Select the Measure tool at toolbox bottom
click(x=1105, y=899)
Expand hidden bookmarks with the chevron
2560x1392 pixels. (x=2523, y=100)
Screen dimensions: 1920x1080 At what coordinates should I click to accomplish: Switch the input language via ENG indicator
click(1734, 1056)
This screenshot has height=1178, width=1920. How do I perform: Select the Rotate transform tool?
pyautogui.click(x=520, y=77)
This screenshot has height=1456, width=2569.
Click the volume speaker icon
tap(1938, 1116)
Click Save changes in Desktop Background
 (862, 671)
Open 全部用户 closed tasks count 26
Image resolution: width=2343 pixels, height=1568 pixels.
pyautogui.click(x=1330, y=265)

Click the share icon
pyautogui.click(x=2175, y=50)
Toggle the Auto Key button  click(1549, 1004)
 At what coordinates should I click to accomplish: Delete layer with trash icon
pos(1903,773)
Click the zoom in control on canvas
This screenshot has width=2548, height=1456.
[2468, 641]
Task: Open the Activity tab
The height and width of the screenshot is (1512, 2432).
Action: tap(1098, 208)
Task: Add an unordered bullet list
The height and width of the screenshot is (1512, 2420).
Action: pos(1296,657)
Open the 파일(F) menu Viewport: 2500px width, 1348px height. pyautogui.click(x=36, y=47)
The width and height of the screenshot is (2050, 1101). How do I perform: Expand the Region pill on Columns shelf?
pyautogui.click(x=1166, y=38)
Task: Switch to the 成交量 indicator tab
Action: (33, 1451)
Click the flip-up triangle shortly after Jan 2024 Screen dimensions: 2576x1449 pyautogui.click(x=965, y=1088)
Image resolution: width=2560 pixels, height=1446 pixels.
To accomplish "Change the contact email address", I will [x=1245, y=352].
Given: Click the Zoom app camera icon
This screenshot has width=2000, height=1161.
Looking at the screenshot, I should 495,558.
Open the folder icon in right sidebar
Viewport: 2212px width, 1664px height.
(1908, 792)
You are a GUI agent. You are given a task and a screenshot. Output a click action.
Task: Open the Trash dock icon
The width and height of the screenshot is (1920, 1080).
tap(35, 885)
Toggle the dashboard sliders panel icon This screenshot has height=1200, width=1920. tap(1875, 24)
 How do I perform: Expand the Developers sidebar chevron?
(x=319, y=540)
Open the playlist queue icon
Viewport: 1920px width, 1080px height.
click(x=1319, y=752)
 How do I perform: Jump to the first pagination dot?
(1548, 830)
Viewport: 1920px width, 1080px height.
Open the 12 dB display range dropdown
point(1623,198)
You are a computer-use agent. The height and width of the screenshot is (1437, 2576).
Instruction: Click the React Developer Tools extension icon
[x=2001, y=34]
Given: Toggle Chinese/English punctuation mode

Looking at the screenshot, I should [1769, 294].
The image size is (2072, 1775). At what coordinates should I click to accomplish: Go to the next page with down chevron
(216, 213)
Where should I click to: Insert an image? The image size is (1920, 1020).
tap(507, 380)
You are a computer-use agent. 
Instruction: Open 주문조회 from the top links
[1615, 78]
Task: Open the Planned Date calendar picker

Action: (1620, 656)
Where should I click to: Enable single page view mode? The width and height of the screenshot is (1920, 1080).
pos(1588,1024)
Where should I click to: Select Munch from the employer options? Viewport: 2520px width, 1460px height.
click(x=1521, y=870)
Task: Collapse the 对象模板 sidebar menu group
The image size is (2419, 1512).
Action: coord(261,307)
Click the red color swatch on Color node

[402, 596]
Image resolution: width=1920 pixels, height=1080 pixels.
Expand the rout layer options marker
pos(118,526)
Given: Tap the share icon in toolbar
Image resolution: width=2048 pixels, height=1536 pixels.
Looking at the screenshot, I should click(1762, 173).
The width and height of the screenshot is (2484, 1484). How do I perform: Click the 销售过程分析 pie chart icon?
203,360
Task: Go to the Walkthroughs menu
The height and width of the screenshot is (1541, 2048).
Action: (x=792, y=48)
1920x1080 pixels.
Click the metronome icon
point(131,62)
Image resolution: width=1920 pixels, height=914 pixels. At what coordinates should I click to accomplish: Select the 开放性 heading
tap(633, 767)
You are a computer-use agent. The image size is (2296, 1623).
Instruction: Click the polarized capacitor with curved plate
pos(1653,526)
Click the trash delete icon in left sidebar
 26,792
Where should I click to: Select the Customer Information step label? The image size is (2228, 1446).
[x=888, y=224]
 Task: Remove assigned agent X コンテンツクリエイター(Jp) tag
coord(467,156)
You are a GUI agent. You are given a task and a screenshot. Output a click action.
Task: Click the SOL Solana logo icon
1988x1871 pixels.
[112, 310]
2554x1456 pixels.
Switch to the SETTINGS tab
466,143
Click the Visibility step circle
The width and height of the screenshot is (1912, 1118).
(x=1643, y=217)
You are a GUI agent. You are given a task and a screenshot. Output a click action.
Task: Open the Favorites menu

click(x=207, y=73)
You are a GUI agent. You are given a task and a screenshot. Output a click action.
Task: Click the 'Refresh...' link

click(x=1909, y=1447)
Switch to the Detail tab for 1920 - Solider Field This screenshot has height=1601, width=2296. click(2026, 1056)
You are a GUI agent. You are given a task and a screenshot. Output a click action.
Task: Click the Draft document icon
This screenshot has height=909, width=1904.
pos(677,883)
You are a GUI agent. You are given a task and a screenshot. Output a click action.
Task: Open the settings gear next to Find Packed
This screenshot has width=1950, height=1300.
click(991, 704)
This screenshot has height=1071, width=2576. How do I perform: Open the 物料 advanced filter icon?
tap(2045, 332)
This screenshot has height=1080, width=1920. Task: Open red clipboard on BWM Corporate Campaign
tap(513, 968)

Exercise prompt
Your reply needs to reproduce all of the listing exactly.

Completed task
Select the Measure tool at toolbox bottom
click(x=1105, y=899)
Expand hidden bookmarks with the chevron
2560x1392 pixels. (x=2523, y=100)
Screen dimensions: 1920x1080 At what coordinates should I click to accomplish: Switch the input language via ENG indicator
click(1734, 1056)
This screenshot has height=1178, width=1920. How do I perform: Select the Rotate transform tool?
pyautogui.click(x=520, y=77)
This screenshot has height=1456, width=2569.
Click the volume speaker icon
tap(1938, 1116)
Click Save changes in Desktop Background
 (862, 671)
Open 全部用户 closed tasks count 26
Image resolution: width=2343 pixels, height=1568 pixels.
pyautogui.click(x=1330, y=265)

Click the share icon
pyautogui.click(x=2175, y=50)
Toggle the Auto Key button  click(1549, 1004)
 At what coordinates should I click to accomplish: Delete layer with trash icon
pos(1903,773)
Click the zoom in control on canvas
This screenshot has width=2548, height=1456.
[2468, 641]
Task: Open the Activity tab
The height and width of the screenshot is (1512, 2432).
Action: tap(1098, 208)
Task: Add an unordered bullet list
The height and width of the screenshot is (1512, 2420).
Action: pos(1296,657)
Open the 파일(F) menu Viewport: 2500px width, 1348px height. pyautogui.click(x=36, y=47)
The width and height of the screenshot is (2050, 1101). How do I perform: Expand the Region pill on Columns shelf?
pyautogui.click(x=1166, y=38)
Task: Switch to the 成交量 indicator tab
Action: (33, 1451)
Click the flip-up triangle shortly after Jan 2024 Screen dimensions: 2576x1449 pyautogui.click(x=965, y=1088)
Image resolution: width=2560 pixels, height=1446 pixels.
To accomplish "Change the contact email address", I will [x=1245, y=352].
Given: Click the Zoom app camera icon
This screenshot has width=2000, height=1161.
Looking at the screenshot, I should 495,558.
Open the folder icon in right sidebar
Viewport: 2212px width, 1664px height.
(1908, 792)
You are a GUI agent. You are given a task and a screenshot. Output a click action.
Task: Open the Trash dock icon
The width and height of the screenshot is (1920, 1080).
tap(35, 885)
Toggle the dashboard sliders panel icon This screenshot has height=1200, width=1920. tap(1875, 24)
 How do I perform: Expand the Developers sidebar chevron?
(x=319, y=540)
Open the playlist queue icon
Viewport: 1920px width, 1080px height.
click(x=1319, y=752)
 How do I perform: Jump to the first pagination dot?
(1548, 830)
Viewport: 1920px width, 1080px height.
Open the 12 dB display range dropdown
point(1623,198)
You are a computer-use agent. The height and width of the screenshot is (1437, 2576).
Instruction: Click the React Developer Tools extension icon
[x=2001, y=34]
Given: Toggle Chinese/English punctuation mode

Looking at the screenshot, I should [1769, 294].
The image size is (2072, 1775). At what coordinates should I click to accomplish: Go to the next page with down chevron
(216, 213)
Where should I click to: Insert an image? The image size is (1920, 1020).
tap(507, 380)
You are a computer-use agent. 
Instruction: Open 주문조회 from the top links
[1615, 78]
Task: Open the Planned Date calendar picker

Action: (1620, 656)
Where should I click to: Enable single page view mode? The width and height of the screenshot is (1920, 1080).
pos(1588,1024)
Where should I click to: Select Munch from the employer options? Viewport: 2520px width, 1460px height.
click(x=1521, y=870)
Task: Collapse the 对象模板 sidebar menu group
The image size is (2419, 1512).
Action: coord(261,307)
Click the red color swatch on Color node

[402, 596]
Image resolution: width=1920 pixels, height=1080 pixels.
Expand the rout layer options marker
pos(118,526)
Given: Tap the share icon in toolbar
Image resolution: width=2048 pixels, height=1536 pixels.
Looking at the screenshot, I should click(1762, 173).
The width and height of the screenshot is (2484, 1484). How do I perform: Click the 销售过程分析 pie chart icon?
203,360
Task: Go to the Walkthroughs menu
The height and width of the screenshot is (1541, 2048).
Action: (x=792, y=48)
1920x1080 pixels.
Click the metronome icon
point(131,62)
Image resolution: width=1920 pixels, height=914 pixels. At what coordinates should I click to accomplish: Select the 开放性 heading
tap(633, 767)
You are a computer-use agent. The image size is (2296, 1623).
Instruction: Click the polarized capacitor with curved plate
pos(1653,526)
Click the trash delete icon in left sidebar
 26,792
Where should I click to: Select the Customer Information step label? The image size is (2228, 1446).
[x=888, y=224]
 Task: Remove assigned agent X コンテンツクリエイター(Jp) tag
coord(467,156)
You are a GUI agent. You are given a task and a screenshot. Output a click action.
Task: Click the SOL Solana logo icon
1988x1871 pixels.
[112, 310]
2554x1456 pixels.
Switch to the SETTINGS tab
466,143
Click the Visibility step circle
The width and height of the screenshot is (1912, 1118).
(x=1643, y=217)
You are a GUI agent. You are given a task and a screenshot. Output a click action.
Task: Open the Favorites menu

click(x=207, y=73)
You are a GUI agent. You are given a task and a screenshot. Output a click action.
Task: Click the 'Refresh...' link

click(x=1909, y=1447)
Switch to the Detail tab for 1920 - Solider Field This screenshot has height=1601, width=2296. click(2026, 1056)
You are a GUI agent. You are given a task and a screenshot. Output a click action.
Task: Click the Draft document icon
This screenshot has height=909, width=1904.
pos(677,883)
You are a GUI agent. You are given a task and a screenshot. Output a click action.
Task: Open the settings gear next to Find Packed
This screenshot has width=1950, height=1300.
click(991, 704)
This screenshot has height=1071, width=2576. How do I perform: Open the 物料 advanced filter icon?
tap(2045, 332)
This screenshot has height=1080, width=1920. Task: Open red clipboard on BWM Corporate Campaign
tap(513, 968)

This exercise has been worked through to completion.